Segment Start: Exercise data

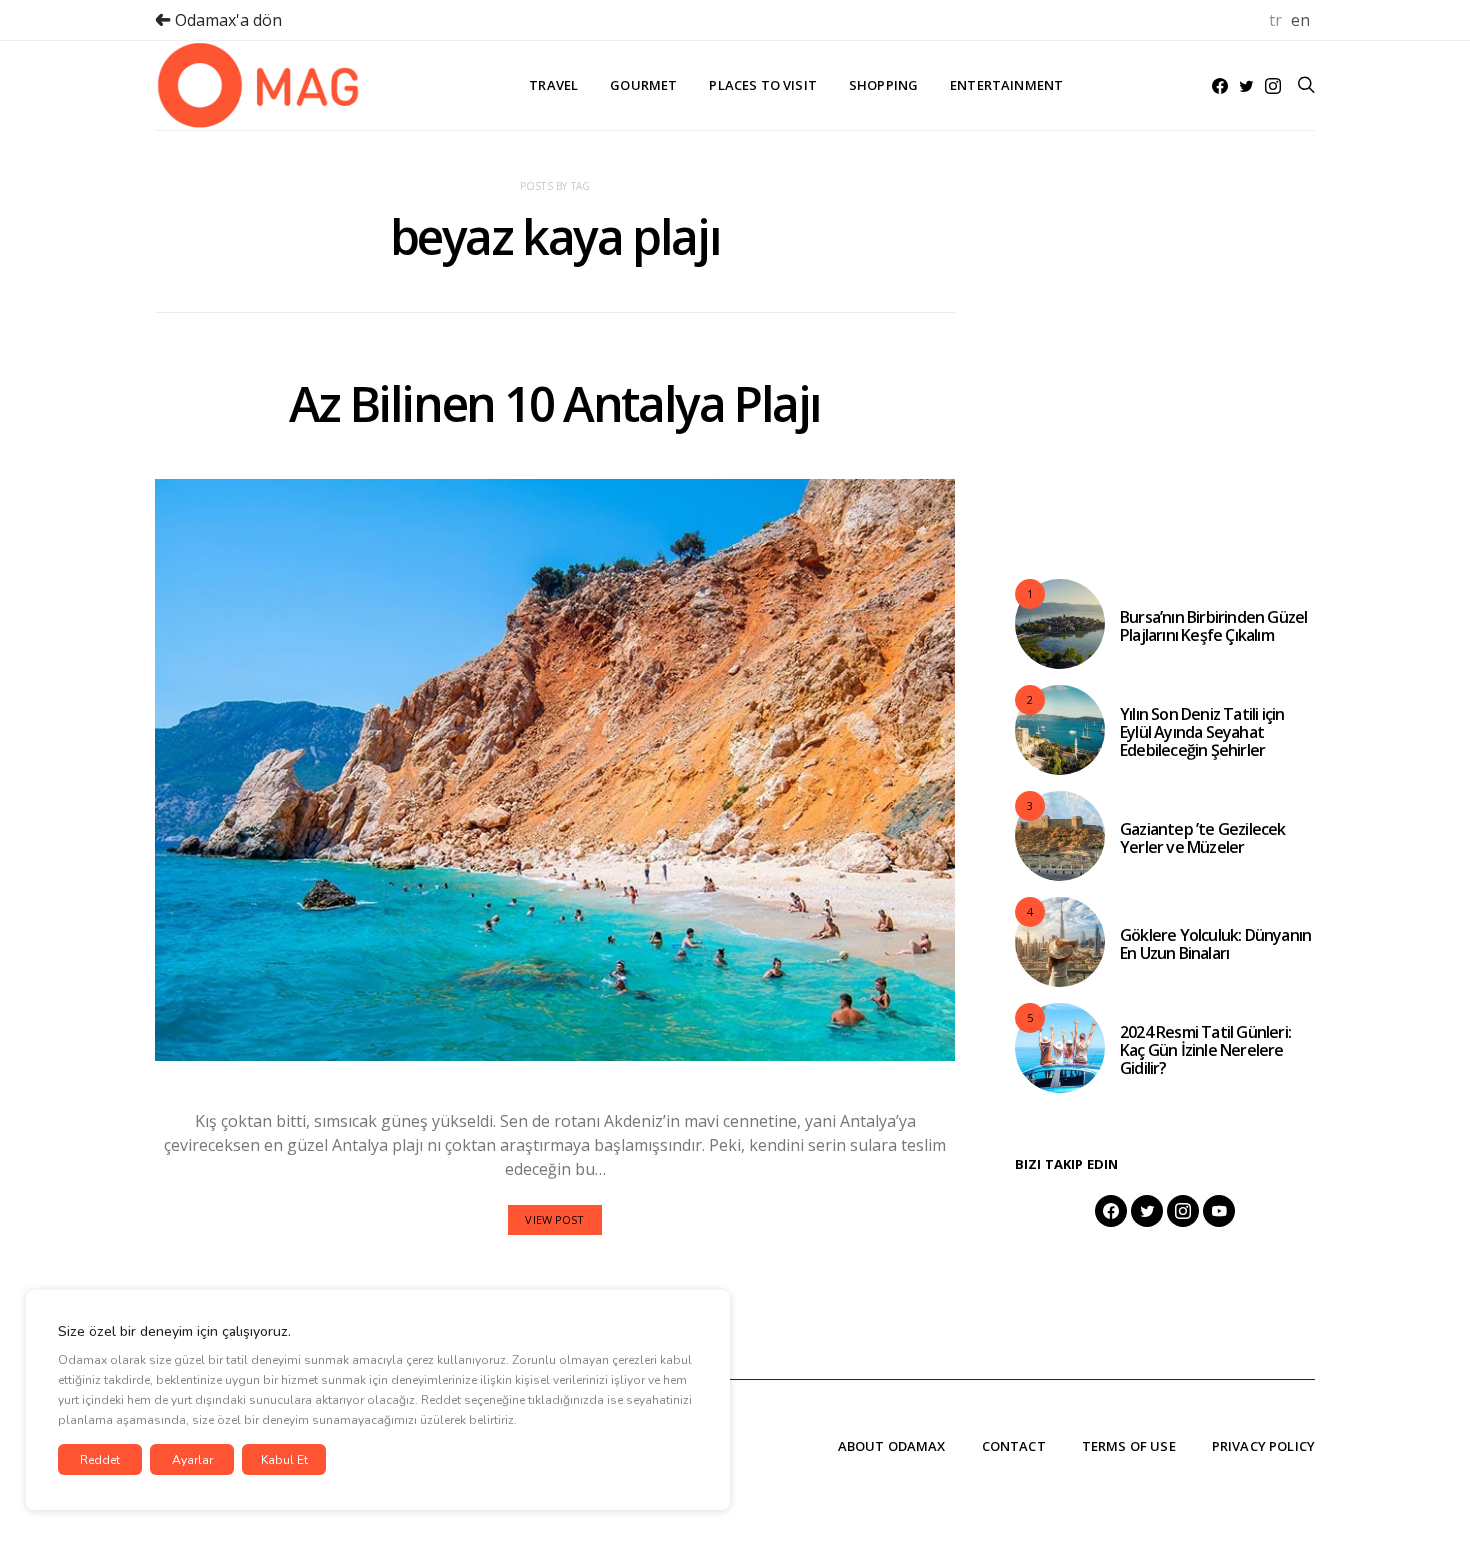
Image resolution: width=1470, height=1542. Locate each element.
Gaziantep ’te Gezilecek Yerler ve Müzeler (1203, 838)
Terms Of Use (1129, 1446)
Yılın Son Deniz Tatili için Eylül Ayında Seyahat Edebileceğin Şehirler (1202, 732)
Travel (553, 85)
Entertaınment (1006, 85)
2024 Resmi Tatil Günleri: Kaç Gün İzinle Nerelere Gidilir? (1205, 1050)
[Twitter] (1246, 86)
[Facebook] (1220, 86)
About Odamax (892, 1446)
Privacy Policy (1263, 1446)
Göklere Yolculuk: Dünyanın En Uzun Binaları (1215, 944)
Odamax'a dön (226, 20)
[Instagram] (1273, 86)
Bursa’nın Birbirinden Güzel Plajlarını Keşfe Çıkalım (1213, 626)
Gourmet (643, 85)
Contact (1014, 1446)
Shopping (883, 85)
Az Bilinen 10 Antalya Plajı (555, 403)
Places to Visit (762, 85)
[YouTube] (1219, 1211)
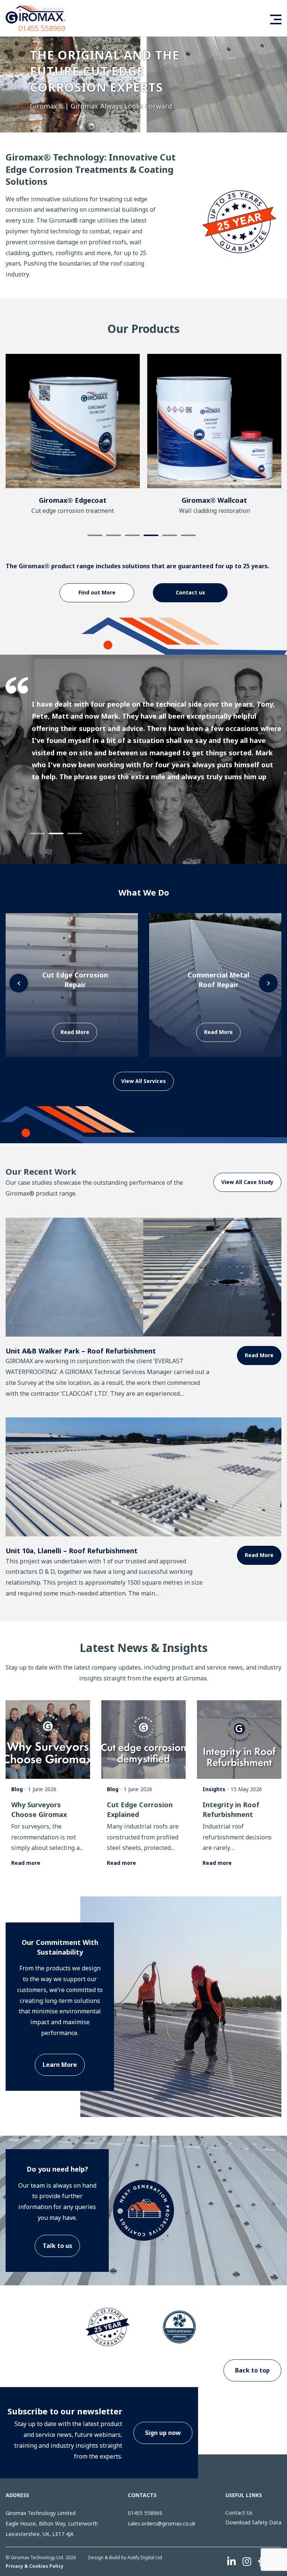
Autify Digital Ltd (144, 2557)
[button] (274, 82)
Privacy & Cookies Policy (35, 2566)
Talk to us (57, 2246)
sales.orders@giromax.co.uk (161, 2523)
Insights (214, 1789)
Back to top (252, 2370)
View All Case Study (247, 1181)
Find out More (96, 592)
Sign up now (163, 2433)
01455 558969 (41, 28)
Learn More (60, 2065)
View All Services (143, 1080)
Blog (17, 1789)
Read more (25, 1862)
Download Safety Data (253, 2522)
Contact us (190, 592)
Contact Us (239, 2512)
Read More (259, 1355)
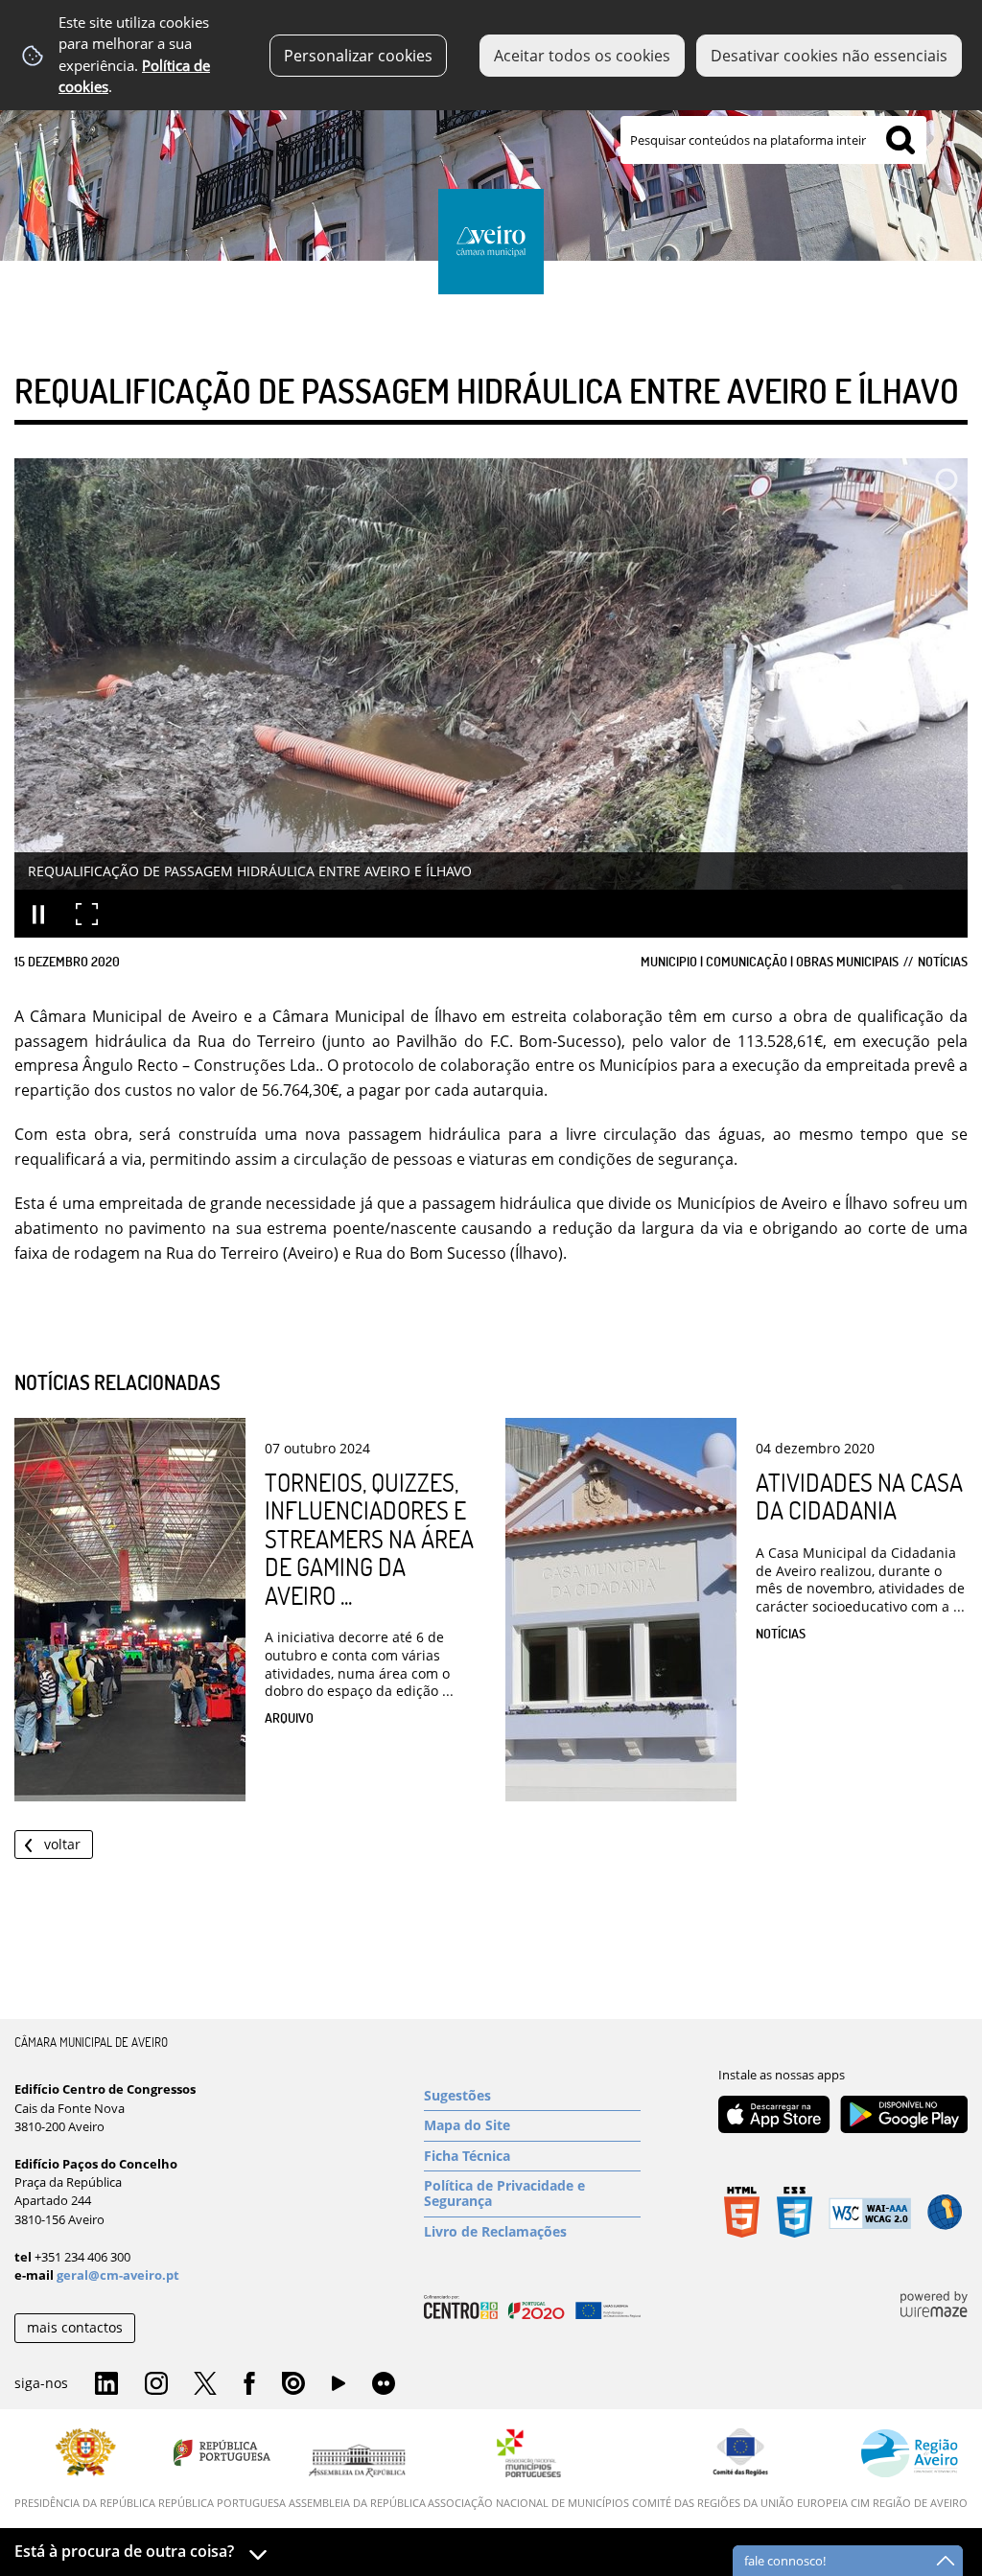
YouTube (338, 2388)
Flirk (383, 2384)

Segment End: Exercise data

Exercise -> Everything from the line containing "Entertaınment (1006, 85)" to the final line of the listing above, both ends included, should be transcribed word for word, except for the pictures.

Exercise response ->
Entertaınment (1006, 85)
2024 Resmi Tatil Günleri: Kaç Gün İzinle Nerelere Gidilir? (1205, 1050)
[Twitter] (1246, 86)
[Facebook] (1220, 86)
About Odamax (892, 1446)
Privacy Policy (1263, 1446)
Göklere Yolculuk: Dünyanın En Uzun Binaları (1215, 944)
Odamax'a dön (226, 20)
[Instagram] (1273, 86)
Bursa’nın Birbirinden Güzel Plajlarını Keşfe Çıkalım (1213, 626)
Gourmet (643, 85)
Contact (1014, 1446)
Shopping (883, 85)
Az Bilinen 10 Antalya Plajı (555, 403)
Places to Visit (762, 85)
[YouTube] (1219, 1211)
Autify Digital Ltd (144, 2557)
[button] (274, 82)
Privacy & Cookies Policy (35, 2566)
Talk to us (57, 2246)
sales.orders@giromax.co.uk (161, 2523)
Insights (214, 1789)
Back to top (252, 2370)
View All Case Study (247, 1181)
Find out More (96, 592)
Sign up now (163, 2433)
01455 558969 (41, 28)
Learn More (60, 2065)
View All Services (143, 1080)
Blog (17, 1789)
Read more (25, 1862)
Download Safety Data (253, 2522)
Contact us (190, 592)
Contact Us (239, 2512)
Read More (259, 1355)
YouTube (338, 2388)
Flirk (383, 2384)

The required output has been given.